## About this exercise
A full, exact copy of the records below is the required answer.

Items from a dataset
====
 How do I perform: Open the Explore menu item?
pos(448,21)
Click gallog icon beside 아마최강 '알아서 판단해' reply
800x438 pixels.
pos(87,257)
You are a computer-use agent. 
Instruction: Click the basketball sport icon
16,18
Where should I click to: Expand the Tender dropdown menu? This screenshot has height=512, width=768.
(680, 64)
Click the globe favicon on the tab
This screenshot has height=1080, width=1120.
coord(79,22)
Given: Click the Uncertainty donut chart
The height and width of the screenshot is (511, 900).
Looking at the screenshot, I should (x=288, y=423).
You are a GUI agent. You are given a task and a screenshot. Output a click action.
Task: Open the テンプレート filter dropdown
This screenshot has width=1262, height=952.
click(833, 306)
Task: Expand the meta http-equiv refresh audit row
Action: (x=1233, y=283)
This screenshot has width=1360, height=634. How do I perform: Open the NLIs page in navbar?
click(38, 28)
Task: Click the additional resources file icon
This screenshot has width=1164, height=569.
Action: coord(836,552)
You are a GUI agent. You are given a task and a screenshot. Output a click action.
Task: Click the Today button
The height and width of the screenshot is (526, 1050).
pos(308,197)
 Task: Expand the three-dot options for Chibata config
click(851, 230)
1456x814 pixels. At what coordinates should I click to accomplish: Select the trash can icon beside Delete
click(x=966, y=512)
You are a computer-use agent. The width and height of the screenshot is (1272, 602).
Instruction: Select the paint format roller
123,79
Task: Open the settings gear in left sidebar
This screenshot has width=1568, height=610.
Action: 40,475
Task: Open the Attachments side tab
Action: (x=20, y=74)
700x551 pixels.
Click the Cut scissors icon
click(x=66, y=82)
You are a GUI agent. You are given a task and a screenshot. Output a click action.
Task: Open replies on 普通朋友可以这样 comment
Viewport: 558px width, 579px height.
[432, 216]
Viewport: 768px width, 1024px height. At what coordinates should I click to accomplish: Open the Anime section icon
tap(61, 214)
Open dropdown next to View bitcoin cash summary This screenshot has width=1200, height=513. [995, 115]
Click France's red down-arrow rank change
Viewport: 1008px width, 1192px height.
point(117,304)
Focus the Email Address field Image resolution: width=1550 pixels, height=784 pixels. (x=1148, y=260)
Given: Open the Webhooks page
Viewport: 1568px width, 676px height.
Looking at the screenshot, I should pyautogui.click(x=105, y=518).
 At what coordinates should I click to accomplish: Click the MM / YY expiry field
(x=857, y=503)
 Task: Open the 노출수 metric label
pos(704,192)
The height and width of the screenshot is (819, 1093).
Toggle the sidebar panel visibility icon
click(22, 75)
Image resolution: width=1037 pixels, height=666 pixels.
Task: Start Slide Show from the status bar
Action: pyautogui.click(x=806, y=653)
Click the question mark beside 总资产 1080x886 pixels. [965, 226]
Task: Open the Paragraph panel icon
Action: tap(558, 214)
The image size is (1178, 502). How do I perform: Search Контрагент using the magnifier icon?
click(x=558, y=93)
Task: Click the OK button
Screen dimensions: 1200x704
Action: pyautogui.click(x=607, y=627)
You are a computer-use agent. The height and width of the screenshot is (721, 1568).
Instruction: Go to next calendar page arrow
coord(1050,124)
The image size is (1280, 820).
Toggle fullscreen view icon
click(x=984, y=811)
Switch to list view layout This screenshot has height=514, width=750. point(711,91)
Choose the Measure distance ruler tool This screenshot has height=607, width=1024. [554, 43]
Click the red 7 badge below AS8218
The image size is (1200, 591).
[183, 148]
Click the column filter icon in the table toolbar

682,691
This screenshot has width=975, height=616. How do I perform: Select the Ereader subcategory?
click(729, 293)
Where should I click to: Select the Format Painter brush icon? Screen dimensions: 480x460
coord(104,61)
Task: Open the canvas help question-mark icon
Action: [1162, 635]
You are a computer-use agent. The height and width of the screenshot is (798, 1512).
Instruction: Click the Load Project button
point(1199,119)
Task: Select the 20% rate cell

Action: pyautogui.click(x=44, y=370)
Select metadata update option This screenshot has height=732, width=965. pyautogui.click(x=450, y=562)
====
## Answer to this task
 How do I perform: Open the Explore menu item?
pos(448,21)
Click gallog icon beside 아마최강 '알아서 판단해' reply
800x438 pixels.
pos(87,257)
You are a computer-use agent. 
Instruction: Click the basketball sport icon
16,18
Where should I click to: Expand the Tender dropdown menu? This screenshot has height=512, width=768.
(680, 64)
Click the globe favicon on the tab
This screenshot has height=1080, width=1120.
coord(79,22)
Given: Click the Uncertainty donut chart
The height and width of the screenshot is (511, 900).
Looking at the screenshot, I should (x=288, y=423).
You are a GUI agent. You are given a task and a screenshot. Output a click action.
Task: Open the テンプレート filter dropdown
This screenshot has width=1262, height=952.
click(833, 306)
Task: Expand the meta http-equiv refresh audit row
Action: (x=1233, y=283)
This screenshot has width=1360, height=634. How do I perform: Open the NLIs page in navbar?
click(38, 28)
Task: Click the additional resources file icon
This screenshot has width=1164, height=569.
Action: coord(836,552)
You are a GUI agent. You are given a task and a screenshot. Output a click action.
Task: Click the Today button
The height and width of the screenshot is (526, 1050).
pos(308,197)
 Task: Expand the three-dot options for Chibata config
click(851, 230)
1456x814 pixels. At what coordinates should I click to accomplish: Select the trash can icon beside Delete
click(x=966, y=512)
You are a computer-use agent. The width and height of the screenshot is (1272, 602).
Instruction: Select the paint format roller
123,79
Task: Open the settings gear in left sidebar
This screenshot has width=1568, height=610.
Action: 40,475
Task: Open the Attachments side tab
Action: (x=20, y=74)
700x551 pixels.
Click the Cut scissors icon
click(x=66, y=82)
You are a GUI agent. You are given a task and a screenshot. Output a click action.
Task: Open replies on 普通朋友可以这样 comment
Viewport: 558px width, 579px height.
[432, 216]
Viewport: 768px width, 1024px height. At what coordinates should I click to accomplish: Open the Anime section icon
tap(61, 214)
Open dropdown next to View bitcoin cash summary This screenshot has width=1200, height=513. [995, 115]
Click France's red down-arrow rank change
Viewport: 1008px width, 1192px height.
point(117,304)
Focus the Email Address field Image resolution: width=1550 pixels, height=784 pixels. (x=1148, y=260)
Given: Open the Webhooks page
Viewport: 1568px width, 676px height.
Looking at the screenshot, I should pyautogui.click(x=105, y=518).
 At what coordinates should I click to accomplish: Click the MM / YY expiry field
(x=857, y=503)
 Task: Open the 노출수 metric label
pos(704,192)
The height and width of the screenshot is (819, 1093).
Toggle the sidebar panel visibility icon
click(22, 75)
Image resolution: width=1037 pixels, height=666 pixels.
Task: Start Slide Show from the status bar
Action: pyautogui.click(x=806, y=653)
Click the question mark beside 总资产 1080x886 pixels. [965, 226]
Task: Open the Paragraph panel icon
Action: tap(558, 214)
The image size is (1178, 502). How do I perform: Search Контрагент using the magnifier icon?
click(x=558, y=93)
Task: Click the OK button
Screen dimensions: 1200x704
Action: pyautogui.click(x=607, y=627)
You are a computer-use agent. The height and width of the screenshot is (721, 1568).
Instruction: Go to next calendar page arrow
coord(1050,124)
The image size is (1280, 820).
Toggle fullscreen view icon
click(x=984, y=811)
Switch to list view layout This screenshot has height=514, width=750. point(711,91)
Choose the Measure distance ruler tool This screenshot has height=607, width=1024. [554, 43]
Click the red 7 badge below AS8218
The image size is (1200, 591).
[183, 148]
Click the column filter icon in the table toolbar

682,691
This screenshot has width=975, height=616. How do I perform: Select the Ereader subcategory?
click(729, 293)
Where should I click to: Select the Format Painter brush icon? Screen dimensions: 480x460
coord(104,61)
Task: Open the canvas help question-mark icon
Action: [1162, 635]
You are a computer-use agent. The height and width of the screenshot is (798, 1512).
Instruction: Click the Load Project button
point(1199,119)
Task: Select the 20% rate cell

Action: pyautogui.click(x=44, y=370)
Select metadata update option This screenshot has height=732, width=965. pyautogui.click(x=450, y=562)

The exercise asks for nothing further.